The Most Reverend George V. Murry, S.J., Ph.D., Bishop of the Diocese of Youngstown, released a Pastoral Letter on Poverty, entitled “Who is my neighbor?” on the occasion of the United States Conference of Catholic Bishops’ National Poverty Awareness Month held each year in January.
In his Pastoral Letter, Bishop Murry writes: “Many of our neighbors, near and far, are crying for help. Poverty remains a reality in our region and in many parts of the world. Those in poverty are our brothers and sisters, our neighbors, trying to get our attention. The Church is especially called upon to recognize our neighbors in need, provide care, and engage the entire community to find solutions that can help them break the cycle of poverty.”
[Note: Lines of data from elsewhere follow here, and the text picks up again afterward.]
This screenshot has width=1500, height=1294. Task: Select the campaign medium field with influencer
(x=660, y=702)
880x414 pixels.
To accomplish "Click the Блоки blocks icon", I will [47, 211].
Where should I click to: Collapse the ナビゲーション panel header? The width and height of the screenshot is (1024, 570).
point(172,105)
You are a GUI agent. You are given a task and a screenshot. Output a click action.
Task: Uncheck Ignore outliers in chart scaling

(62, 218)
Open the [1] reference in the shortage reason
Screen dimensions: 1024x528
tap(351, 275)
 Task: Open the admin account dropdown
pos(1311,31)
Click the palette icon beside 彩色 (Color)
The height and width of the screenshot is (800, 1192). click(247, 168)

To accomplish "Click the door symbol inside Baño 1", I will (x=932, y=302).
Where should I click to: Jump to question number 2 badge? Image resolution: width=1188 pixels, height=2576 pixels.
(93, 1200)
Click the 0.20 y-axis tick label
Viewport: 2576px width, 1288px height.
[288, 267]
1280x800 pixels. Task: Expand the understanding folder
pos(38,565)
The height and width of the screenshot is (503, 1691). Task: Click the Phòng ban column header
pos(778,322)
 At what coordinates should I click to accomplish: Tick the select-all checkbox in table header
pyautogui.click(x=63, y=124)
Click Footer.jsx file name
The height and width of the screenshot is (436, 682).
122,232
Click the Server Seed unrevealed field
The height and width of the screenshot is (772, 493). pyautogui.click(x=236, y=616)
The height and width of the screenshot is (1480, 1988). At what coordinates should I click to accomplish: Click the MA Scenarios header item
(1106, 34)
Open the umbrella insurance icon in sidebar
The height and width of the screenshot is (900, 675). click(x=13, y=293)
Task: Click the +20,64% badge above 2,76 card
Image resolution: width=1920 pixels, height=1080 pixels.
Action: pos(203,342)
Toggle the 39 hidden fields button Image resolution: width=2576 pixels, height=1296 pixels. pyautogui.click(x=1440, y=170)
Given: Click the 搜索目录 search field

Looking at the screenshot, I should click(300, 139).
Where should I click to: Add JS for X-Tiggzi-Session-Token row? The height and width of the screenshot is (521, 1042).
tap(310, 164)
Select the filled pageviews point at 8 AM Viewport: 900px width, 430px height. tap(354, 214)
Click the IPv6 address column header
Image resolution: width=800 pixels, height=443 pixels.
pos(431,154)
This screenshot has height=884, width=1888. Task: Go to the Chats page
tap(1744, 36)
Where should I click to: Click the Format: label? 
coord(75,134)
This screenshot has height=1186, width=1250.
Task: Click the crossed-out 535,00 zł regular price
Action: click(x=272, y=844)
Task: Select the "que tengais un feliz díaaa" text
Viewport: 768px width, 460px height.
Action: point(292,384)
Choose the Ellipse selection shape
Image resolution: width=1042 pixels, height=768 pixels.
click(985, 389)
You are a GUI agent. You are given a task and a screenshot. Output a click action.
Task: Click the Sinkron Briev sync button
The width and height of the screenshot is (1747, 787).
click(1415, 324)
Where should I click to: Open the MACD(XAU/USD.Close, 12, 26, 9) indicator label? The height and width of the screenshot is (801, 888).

“The Church alone, however” according to Bishop Murry, “cannot solve the problem of poverty. To succeed at first reducing and eventually eliminating poverty everyone must be involved including the private and governmental sectors, along with religious and community agencies, and each one of us individually. We must all care for our neighbors.”
The Pastoral Letter reflects on the Church’s teachings on poverty, while reviewing the lived reality of poverty in the region covered by the Diocese of Youngstown including Ashtabula, Columbiana, Mahoning, Portage, Stark and Trumbull counties.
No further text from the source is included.